Let’s focus on the really nasty core of God’s Not Dead, which states explicitly and implicitly that anybody who is not a Christian is without morals and judgment. Josh, in his concluding argument, cites Dostoevsky (though it’s really a character in his book) saying, “If God does not exist then everything is permitted.” His argument boils down to the concept that those who do not believe in God are without moral clarity. That’s generally insulting and downright hostile, presupposing that the only reason people treat other human beings with kindness and respect is because of religious faith and not, you know, an innate personal sense of  right and wrong. Newsflash: no one religious group has a monopoly on moral values. Hammurabi didn’t need Christianity to come up with a system of moral laws to live by in 1700 BC. I don’t kill my neighbor merely because I fear cosmic retribution. Likewise I don’t help a person in need because I want my brownie points; I do it because I know it’s right. The entire movie exists in such a black and white terms, and to keep up with this edict every non-Christian is presented as a terrible, often mean-spirited human being. The Muslim father believes in God, but not the Christian God, and so he must beat and threaten his daughter for her clandestine conversion. The superficial businessman (Dean Cain) has riches but at what price? The liberal blogger has her career but in her time of need nobody close to comfort her. The film posits that atheists or non-Christians are without morals and cannot be truly happy in life. It’s this gnawing and unnecessary sense of superiority that infuses the film, leaving an unsettling aftertaste of smugness for a movie purporting to castigate others for their own smugness.

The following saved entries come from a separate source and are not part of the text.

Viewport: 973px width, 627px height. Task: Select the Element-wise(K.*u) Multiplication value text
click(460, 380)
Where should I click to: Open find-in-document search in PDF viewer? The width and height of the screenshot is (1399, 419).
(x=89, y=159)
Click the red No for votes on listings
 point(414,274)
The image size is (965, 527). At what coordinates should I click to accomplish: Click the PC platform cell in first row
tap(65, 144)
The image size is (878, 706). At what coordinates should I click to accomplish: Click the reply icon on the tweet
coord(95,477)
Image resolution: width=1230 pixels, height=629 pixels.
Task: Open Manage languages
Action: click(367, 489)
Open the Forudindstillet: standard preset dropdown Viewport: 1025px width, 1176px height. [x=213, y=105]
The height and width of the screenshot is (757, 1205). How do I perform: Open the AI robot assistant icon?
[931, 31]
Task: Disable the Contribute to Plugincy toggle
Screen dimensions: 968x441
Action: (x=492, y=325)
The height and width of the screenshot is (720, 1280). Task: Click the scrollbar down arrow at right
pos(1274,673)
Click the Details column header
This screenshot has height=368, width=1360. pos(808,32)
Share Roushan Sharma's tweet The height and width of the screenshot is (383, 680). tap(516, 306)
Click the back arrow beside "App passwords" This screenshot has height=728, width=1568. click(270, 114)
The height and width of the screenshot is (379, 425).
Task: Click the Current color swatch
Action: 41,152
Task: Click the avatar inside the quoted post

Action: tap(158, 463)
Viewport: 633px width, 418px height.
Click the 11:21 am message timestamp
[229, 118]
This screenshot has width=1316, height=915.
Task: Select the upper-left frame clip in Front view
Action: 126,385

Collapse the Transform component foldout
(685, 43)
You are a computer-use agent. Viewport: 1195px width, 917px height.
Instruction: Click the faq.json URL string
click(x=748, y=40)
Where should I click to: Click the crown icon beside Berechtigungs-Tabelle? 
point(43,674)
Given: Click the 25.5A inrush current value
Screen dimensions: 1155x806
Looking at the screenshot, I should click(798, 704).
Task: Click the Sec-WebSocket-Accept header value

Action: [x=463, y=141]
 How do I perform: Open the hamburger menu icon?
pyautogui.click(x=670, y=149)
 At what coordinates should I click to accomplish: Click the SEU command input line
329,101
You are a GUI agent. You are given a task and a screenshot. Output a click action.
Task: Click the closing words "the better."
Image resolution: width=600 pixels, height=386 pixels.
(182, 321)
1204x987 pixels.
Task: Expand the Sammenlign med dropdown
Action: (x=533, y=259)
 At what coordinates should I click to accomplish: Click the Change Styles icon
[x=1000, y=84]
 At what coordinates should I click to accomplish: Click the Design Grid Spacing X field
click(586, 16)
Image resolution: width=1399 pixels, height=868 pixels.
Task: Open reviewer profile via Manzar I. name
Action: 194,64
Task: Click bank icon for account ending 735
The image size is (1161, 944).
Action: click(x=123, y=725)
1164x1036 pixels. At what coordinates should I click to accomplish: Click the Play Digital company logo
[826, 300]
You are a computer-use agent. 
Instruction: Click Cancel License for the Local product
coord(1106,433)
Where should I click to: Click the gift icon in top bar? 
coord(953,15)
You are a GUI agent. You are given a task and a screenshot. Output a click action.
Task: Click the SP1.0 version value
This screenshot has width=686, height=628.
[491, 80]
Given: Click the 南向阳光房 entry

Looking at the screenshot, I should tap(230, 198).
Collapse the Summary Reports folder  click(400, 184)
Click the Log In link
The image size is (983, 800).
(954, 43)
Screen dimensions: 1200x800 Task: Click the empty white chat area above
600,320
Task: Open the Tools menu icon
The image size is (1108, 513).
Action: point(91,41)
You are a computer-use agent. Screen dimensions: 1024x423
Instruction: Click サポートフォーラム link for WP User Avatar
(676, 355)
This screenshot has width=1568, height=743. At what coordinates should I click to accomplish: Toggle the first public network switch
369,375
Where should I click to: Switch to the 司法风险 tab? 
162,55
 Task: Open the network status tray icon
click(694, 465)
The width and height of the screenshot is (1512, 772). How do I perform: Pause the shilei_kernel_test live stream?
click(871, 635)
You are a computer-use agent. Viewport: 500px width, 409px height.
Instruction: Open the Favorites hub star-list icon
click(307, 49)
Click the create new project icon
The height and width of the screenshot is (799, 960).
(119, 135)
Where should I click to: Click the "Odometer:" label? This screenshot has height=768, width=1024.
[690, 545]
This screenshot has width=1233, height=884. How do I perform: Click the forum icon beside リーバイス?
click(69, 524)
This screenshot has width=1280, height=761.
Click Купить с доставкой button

Let’s talk about the liberal blogger and Radisson for a moment. It’s not enough that we can’t allow intelligent people to have differing perspectives and beliefs, and respect those differences; no every person with a different view on God must be punished. The liberal blogger finds out she’s dying from cancer. Big spoilers ahead: Radisson is fatally hit by a car. Our kindly reverend character has just enough time to get Radisson to profess his love for Jesus on his deathbed before stepping off into the light. And so, our voices of dissent are unceremoniously killed off. Literally we jump from the death of a man outside to an extended Newsboys concert that asks people to text bomb their pals, a text which just happens to be the name of the movie and the Newsboys’ 2011 album. It’s a little unseemly from a dramatic standpoint but from an ethical standpoint more so.

kevin-sorboI’ve expended a lot of words examining the content of God’s Not Dead, so allow me to judge it as a film. For starters, there are way too many subplots that eat up valuable time, mostly people on the periphery meant to provide validation to Josh for his actions. Tonally, several of these segments clash, especially the kindly minister and his wacky misadventures trying to drive to Disney World. The time in the classroom is the hook of the film but it gives us about equal time with the liberal blogger or the Muslim daughter or any other distracting side character. Also, the filmmakers have the annoying habit of cutting to another scene and then back while their first scene continues to play out. I assume they’re forcing parallels but in reality it’s just shoddy editing that disorients an audience. Then there’s the sequence where the Muslim girl’s younger brother is entering her bedroom, going to discover what she’s listening to on her iPod, and it’s played hilariously like a horror movie with the lurking shadows. There are directing choices that take away from the potential drama of scenes. From a technical standpoint, God’s Not Dead looks slightly better than other Christian widespread releases, but the filmmakers are worse storytellers than the Kendrick brothers (Courageous).

The acting is inoffensively bland with one notable exception. Despite what you may think, Sorbo (TV’s Hercules) is actually pretty good as the raging atheist. He digs into his character’s pool of anger and arrogance and produces a performance that weirdly feels moderately grounded, even for a character that is not. I don’t really know why the Duck Dynasty cameo was necessary but I suppose the filmmakers felt they needed additional star power to lure their target audience.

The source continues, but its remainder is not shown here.